(Items from a data source)
────────────────────────────────────────

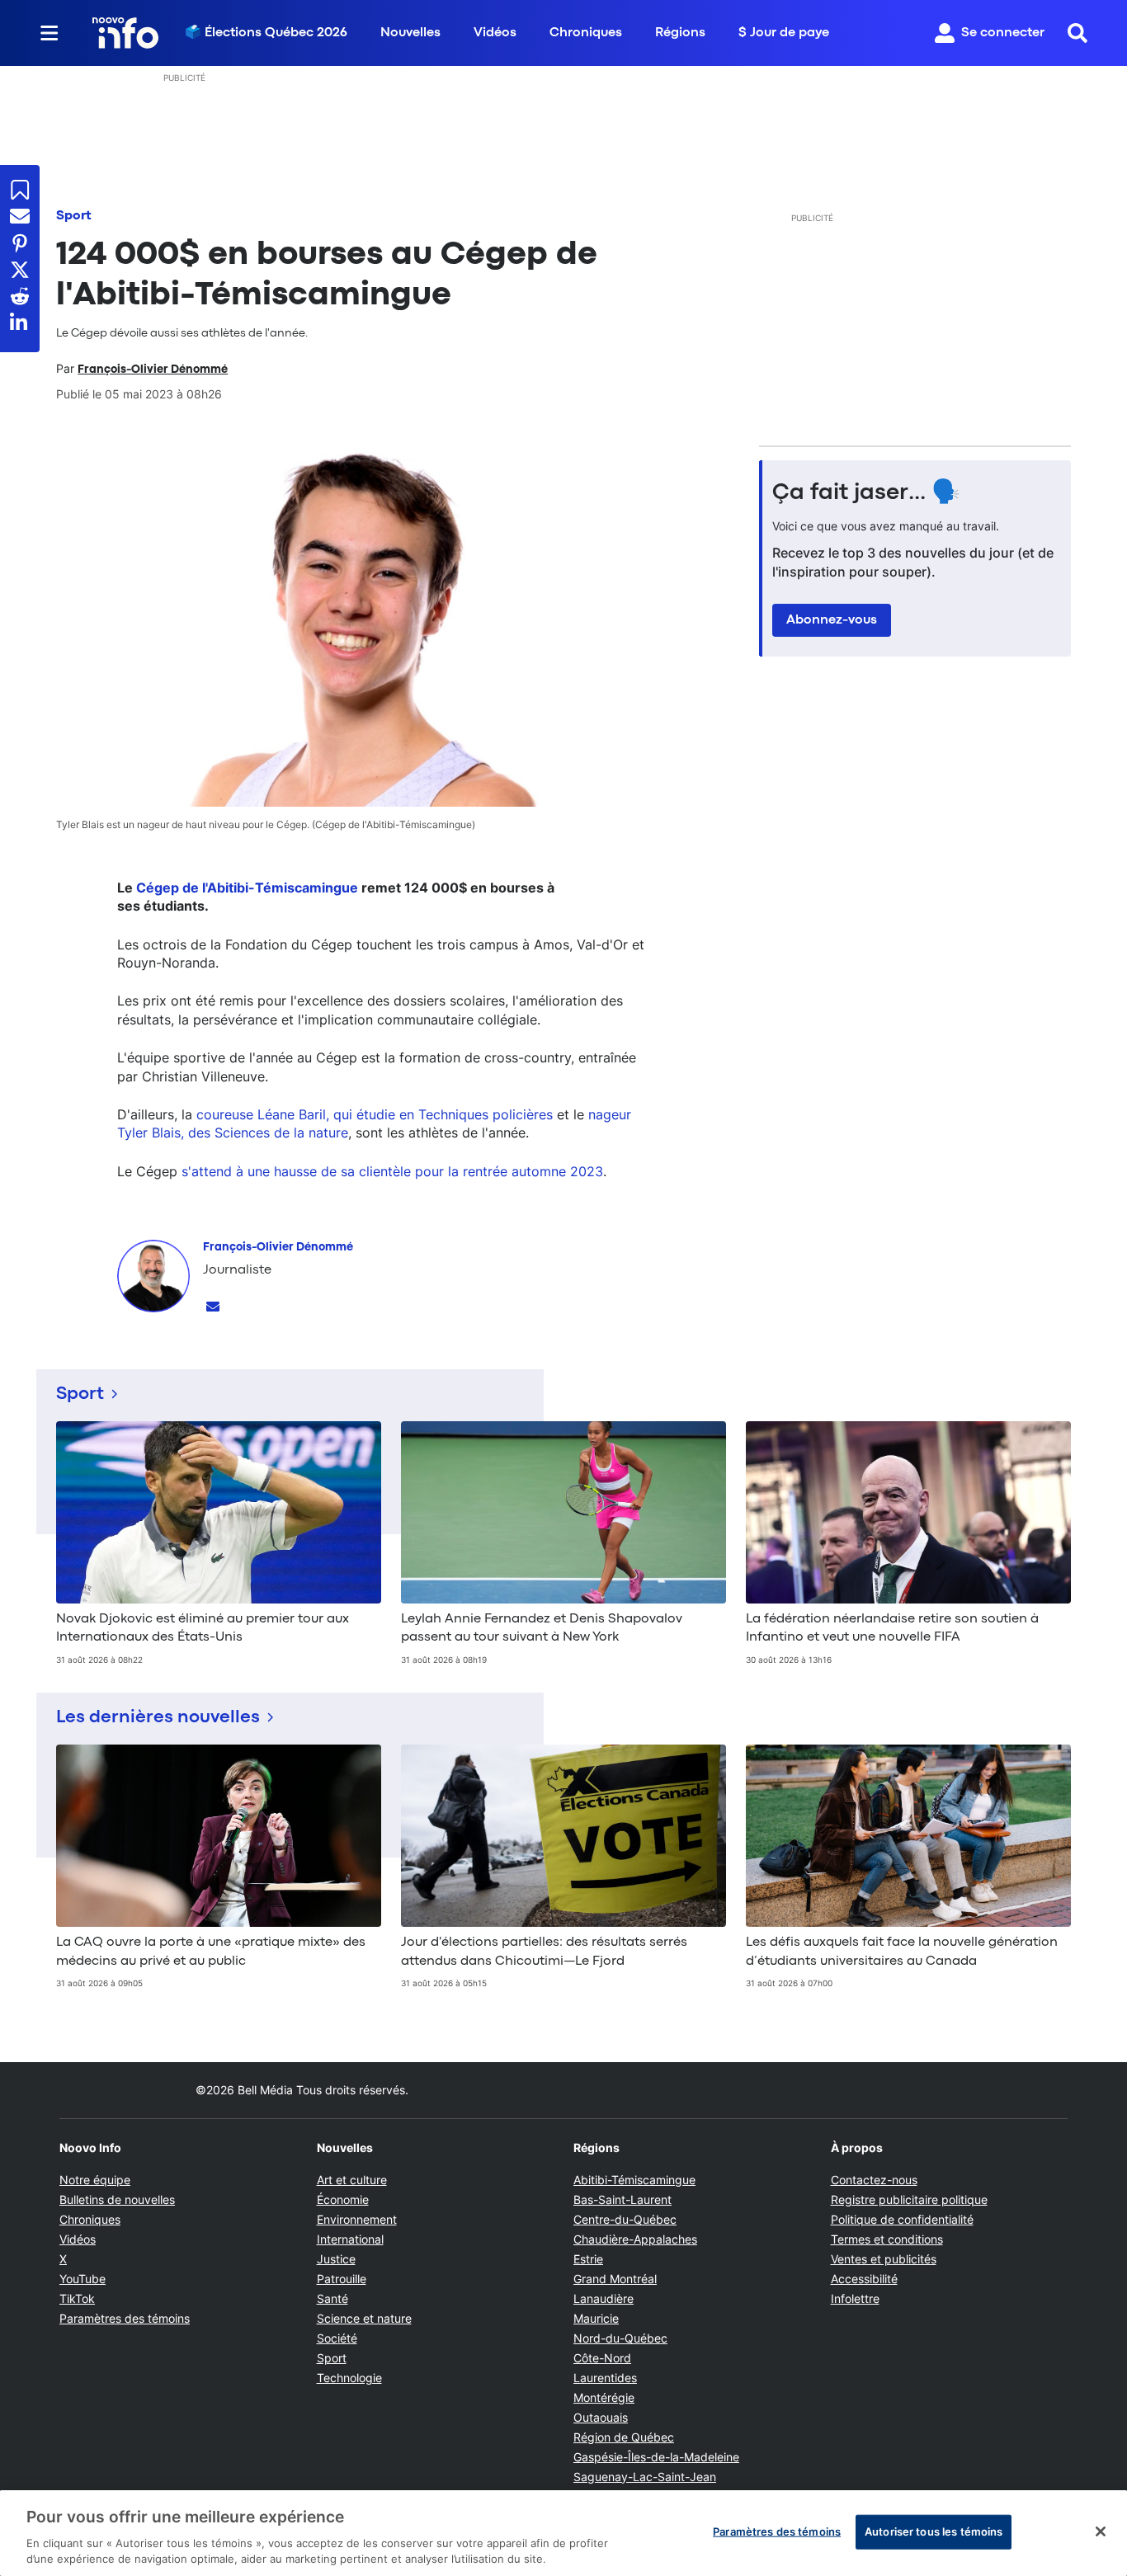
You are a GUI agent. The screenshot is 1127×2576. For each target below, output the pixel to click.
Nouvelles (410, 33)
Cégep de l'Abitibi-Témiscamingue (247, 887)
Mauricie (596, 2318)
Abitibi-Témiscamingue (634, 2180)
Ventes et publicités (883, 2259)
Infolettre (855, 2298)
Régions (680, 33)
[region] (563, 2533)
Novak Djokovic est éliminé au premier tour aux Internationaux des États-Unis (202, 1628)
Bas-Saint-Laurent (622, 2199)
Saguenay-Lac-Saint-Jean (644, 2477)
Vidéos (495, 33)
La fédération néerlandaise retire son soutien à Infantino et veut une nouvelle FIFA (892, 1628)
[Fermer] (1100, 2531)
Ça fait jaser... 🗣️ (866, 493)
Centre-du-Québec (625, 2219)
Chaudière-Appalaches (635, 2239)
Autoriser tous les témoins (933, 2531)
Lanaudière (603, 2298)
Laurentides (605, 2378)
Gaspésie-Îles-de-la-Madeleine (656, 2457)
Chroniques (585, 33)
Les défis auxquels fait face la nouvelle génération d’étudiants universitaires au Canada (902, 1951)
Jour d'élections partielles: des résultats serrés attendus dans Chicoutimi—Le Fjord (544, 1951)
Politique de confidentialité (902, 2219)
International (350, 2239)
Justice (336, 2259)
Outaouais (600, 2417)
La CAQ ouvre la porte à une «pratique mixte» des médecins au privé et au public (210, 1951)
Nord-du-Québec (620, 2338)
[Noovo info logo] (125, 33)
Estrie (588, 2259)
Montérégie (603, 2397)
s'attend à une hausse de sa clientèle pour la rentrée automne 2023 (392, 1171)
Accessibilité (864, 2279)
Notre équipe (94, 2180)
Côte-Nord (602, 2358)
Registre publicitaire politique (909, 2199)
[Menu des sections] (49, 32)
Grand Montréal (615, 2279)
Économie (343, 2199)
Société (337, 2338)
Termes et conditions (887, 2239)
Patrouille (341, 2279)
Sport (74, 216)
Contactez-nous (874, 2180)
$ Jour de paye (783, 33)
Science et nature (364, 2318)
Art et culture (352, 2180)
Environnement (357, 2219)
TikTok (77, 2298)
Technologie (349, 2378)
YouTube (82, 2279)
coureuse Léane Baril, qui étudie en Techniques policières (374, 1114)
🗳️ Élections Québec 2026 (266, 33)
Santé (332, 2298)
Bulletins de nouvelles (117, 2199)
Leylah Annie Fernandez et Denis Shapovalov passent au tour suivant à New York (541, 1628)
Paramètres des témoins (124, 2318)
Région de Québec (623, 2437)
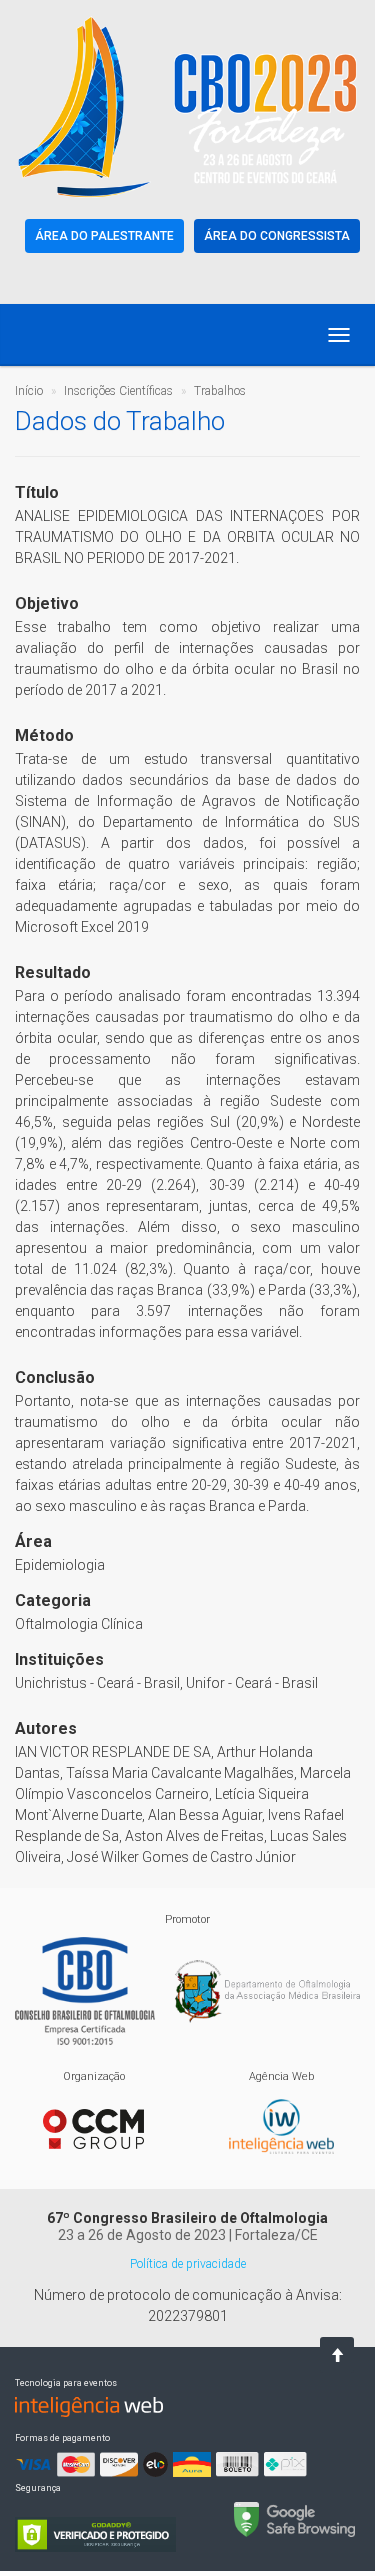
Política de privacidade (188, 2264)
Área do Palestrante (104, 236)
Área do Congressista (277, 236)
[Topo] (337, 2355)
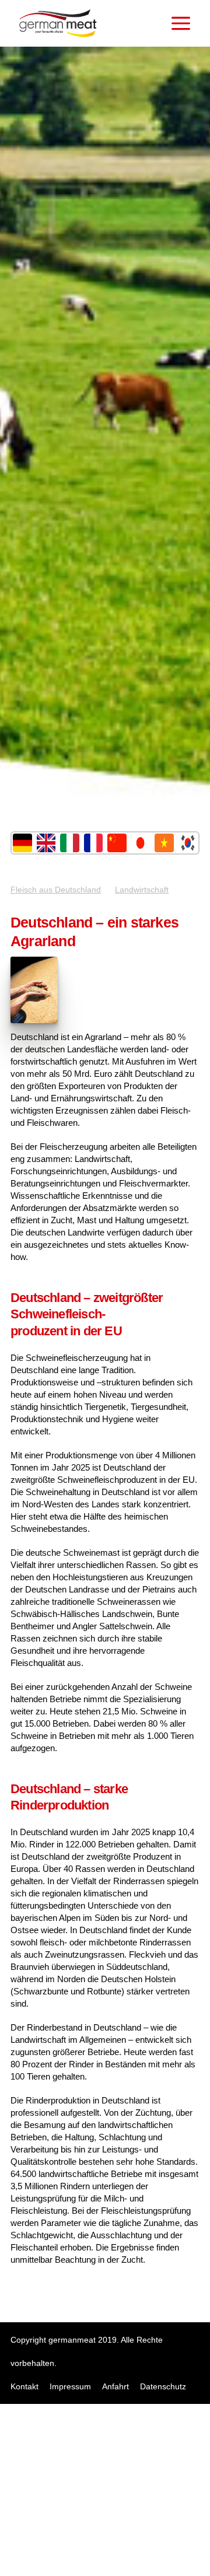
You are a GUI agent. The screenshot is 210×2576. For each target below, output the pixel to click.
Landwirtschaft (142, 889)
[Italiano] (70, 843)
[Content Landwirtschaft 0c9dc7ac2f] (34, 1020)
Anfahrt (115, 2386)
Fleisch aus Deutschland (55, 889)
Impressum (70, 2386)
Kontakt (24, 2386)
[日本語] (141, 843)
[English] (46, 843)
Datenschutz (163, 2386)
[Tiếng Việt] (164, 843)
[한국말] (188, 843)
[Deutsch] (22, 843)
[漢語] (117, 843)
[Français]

────────────────────────────────────────

■ Problem ■
Check each line in the records above for the word "Saint". Return those that have it.

■ Your response ■
Bas-Saint-Laurent (622, 2199)
Saguenay-Lac-Saint-Jean (644, 2477)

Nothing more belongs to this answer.